PUBM xenografts, the final component of the multimodal approach, are assistive technologies consisting of a basement membrane for scaffolding, collagen, growth factors, glycosaminoglycans, and other cell signaling proteins that facilitate and accelerate wound healing. These products come in the form of powder or sheets and are used by surgeons and wound care specialists to accelerate wound healing and achieve full wound closure in a variety of wounds. Furthermore, xenografts have antimicrobial properties that can facilitate wound healing while minimizing risk of surgical site infection [9,10]. This is particularly important in this case study of class 4 dirty-infected wound.
Our case emphasizes the importance of a multi-specialty, multimodal approach in addressing the multiple concurrent surgical issues presented in this case.

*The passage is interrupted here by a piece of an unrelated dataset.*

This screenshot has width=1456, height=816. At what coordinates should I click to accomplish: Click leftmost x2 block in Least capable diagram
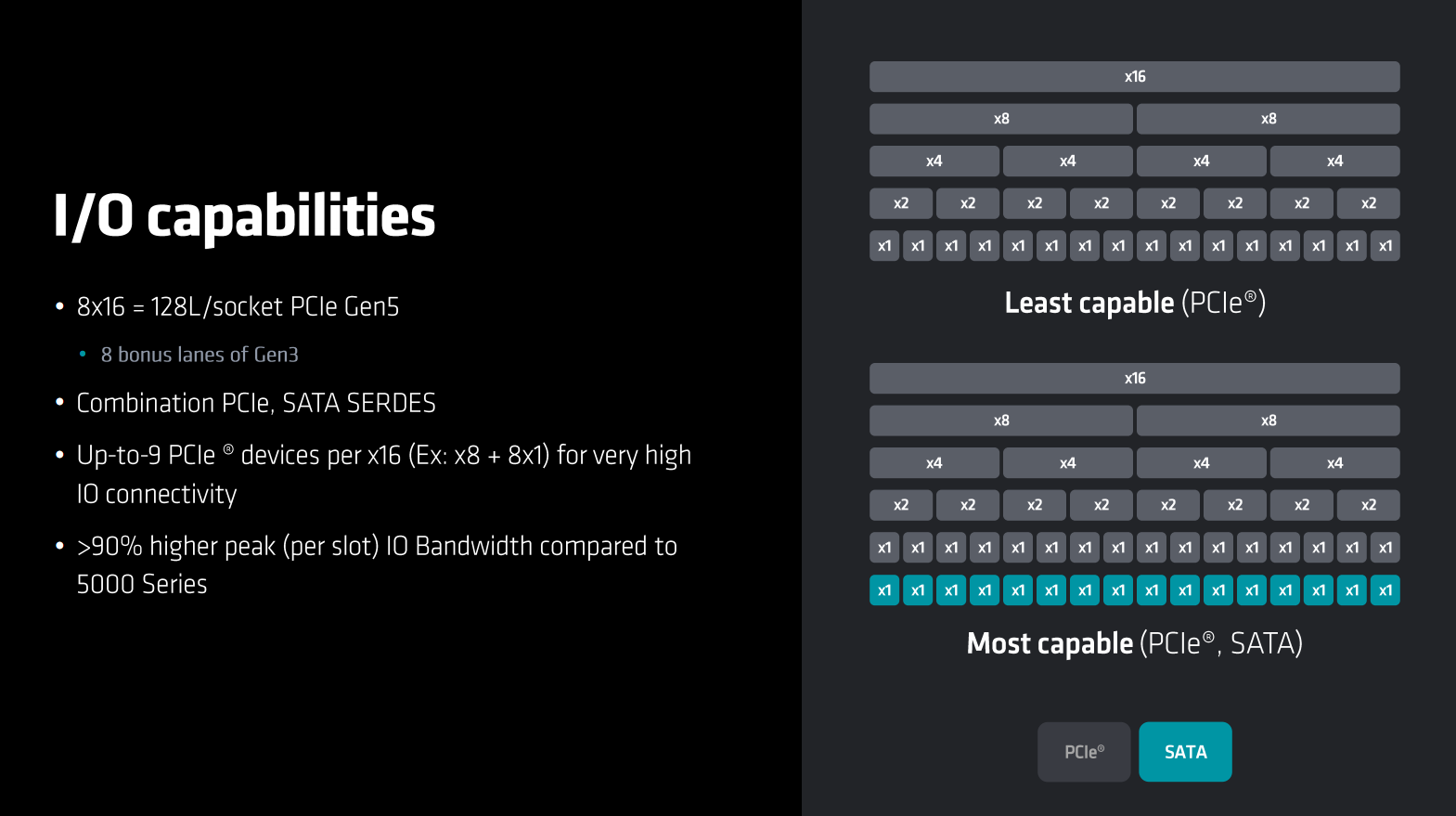click(x=900, y=203)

The use of BTA and NPWT early in the patients’ surgical course allowed for the MFG to decrease from 50 to 30 cm. Further use of the ABRA in conjunction with previous modalities led to definite fascial closure. Furthermore, the prompt use of the multimodal approach led to better outcomes in our patient. Therefore, we recommend the multimodal approach outlined in this case report that include the use of BTA injections, ABRA DTS, NPWT, and PUBM to successfully manage complex surgical patients.

Conflict of Interest

No potential conflict of interest relevant to this article was reported.

Fig. 1.
Initial clinical photographs. (A) Large megacolon removed from the patient along with the large enterocutaneous fistulaes resected. (B) Multiple enterocutaneous fistulae.
Fig. 2.
Initial surgical photographs. (A) Large open abdominal wound. (B) Temporary cover of the large abdominal wound.
Fig. 3.
Use of abdominal reapproximation anchor (ABRA) system. (A) Patient’s abdomen prior to surgical intervention. (B) ABRA system application. (C) Completion of abdominal wall reconstruction. (D) Myofascial gap during deinstallation of the ABRA system. (E) Myofascial closure completed, linea alba reconstructed.
Fig. 4.
Computed tomography (CT) imaging. (A) Preoperative CT noting large distended megacolon. (B) Four months postoperative CT scan that notes an intact abdominal wall.
Fig. 5.
Three-month follow-up on successfully reconstructed abdomen with minimal dehiscence.